-------- Supplied entries

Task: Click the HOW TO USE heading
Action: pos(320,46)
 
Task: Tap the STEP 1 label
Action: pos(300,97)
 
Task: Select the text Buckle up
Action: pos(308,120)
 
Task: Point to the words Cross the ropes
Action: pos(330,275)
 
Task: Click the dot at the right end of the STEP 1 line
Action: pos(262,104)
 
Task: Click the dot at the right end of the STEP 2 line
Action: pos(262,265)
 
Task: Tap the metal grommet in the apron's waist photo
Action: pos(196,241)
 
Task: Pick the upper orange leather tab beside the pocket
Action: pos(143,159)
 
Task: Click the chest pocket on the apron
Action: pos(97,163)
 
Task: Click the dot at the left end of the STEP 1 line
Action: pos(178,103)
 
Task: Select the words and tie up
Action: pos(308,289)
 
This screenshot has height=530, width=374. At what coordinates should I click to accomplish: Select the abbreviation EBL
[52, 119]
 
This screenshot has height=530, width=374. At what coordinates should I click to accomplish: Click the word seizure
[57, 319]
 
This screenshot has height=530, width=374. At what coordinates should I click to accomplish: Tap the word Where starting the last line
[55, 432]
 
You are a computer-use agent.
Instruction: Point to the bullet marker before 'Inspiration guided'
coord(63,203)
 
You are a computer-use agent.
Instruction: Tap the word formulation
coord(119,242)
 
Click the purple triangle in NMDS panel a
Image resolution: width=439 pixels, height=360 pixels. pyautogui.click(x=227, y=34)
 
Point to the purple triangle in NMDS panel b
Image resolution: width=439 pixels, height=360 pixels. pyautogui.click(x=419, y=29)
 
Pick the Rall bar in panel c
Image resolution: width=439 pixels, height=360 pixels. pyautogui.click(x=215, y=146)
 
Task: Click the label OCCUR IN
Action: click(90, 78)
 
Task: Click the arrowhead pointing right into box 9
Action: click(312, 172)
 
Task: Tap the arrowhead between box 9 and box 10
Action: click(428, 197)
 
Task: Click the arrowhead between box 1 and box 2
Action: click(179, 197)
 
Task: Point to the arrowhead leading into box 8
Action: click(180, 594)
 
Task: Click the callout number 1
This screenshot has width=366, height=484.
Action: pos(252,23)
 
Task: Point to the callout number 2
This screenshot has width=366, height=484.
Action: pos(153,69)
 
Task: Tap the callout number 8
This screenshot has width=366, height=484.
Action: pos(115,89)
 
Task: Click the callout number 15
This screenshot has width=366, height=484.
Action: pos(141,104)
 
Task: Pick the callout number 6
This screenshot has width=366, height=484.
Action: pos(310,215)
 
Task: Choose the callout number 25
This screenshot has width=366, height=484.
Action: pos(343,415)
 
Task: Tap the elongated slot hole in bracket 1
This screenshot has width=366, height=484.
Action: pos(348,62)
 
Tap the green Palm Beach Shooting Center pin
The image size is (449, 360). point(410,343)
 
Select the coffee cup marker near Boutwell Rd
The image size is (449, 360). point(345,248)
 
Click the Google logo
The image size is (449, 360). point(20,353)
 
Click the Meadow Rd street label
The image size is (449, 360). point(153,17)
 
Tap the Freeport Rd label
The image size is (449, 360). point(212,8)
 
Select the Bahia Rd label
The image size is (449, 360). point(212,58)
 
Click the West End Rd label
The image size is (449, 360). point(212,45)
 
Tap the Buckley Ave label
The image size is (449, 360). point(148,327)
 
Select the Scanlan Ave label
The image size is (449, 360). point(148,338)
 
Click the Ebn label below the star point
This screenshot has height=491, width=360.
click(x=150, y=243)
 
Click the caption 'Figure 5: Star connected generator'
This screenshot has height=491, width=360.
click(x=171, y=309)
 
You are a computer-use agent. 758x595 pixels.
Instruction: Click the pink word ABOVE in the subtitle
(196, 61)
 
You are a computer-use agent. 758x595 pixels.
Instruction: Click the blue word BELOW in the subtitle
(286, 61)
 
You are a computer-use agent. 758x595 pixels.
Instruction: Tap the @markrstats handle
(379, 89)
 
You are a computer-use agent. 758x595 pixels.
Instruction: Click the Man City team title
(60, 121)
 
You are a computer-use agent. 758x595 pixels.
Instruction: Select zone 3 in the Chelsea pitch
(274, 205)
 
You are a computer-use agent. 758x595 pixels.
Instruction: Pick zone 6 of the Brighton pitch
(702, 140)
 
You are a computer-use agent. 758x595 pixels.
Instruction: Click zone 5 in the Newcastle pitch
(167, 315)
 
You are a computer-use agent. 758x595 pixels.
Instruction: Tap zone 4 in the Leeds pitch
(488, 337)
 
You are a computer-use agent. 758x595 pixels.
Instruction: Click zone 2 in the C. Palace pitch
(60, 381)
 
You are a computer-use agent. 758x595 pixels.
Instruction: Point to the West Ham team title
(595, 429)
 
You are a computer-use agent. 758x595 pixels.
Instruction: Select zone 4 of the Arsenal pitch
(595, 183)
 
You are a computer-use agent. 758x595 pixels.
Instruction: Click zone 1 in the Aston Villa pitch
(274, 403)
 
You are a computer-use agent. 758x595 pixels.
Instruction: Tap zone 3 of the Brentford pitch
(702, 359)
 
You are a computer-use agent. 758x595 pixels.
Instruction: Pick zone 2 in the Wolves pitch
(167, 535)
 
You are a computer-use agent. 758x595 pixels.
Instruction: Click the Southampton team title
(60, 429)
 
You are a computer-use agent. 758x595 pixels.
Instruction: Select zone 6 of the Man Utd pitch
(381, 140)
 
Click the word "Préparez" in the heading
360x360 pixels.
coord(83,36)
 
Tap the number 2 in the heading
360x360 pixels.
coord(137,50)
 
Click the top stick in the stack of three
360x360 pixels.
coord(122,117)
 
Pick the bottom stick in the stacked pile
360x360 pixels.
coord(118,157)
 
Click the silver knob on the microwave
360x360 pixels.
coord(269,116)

----------------

*What is asked*: How many lines of the listing above contain the string "size"? Case matters. Reply with the number alone.

*Task answer*: 9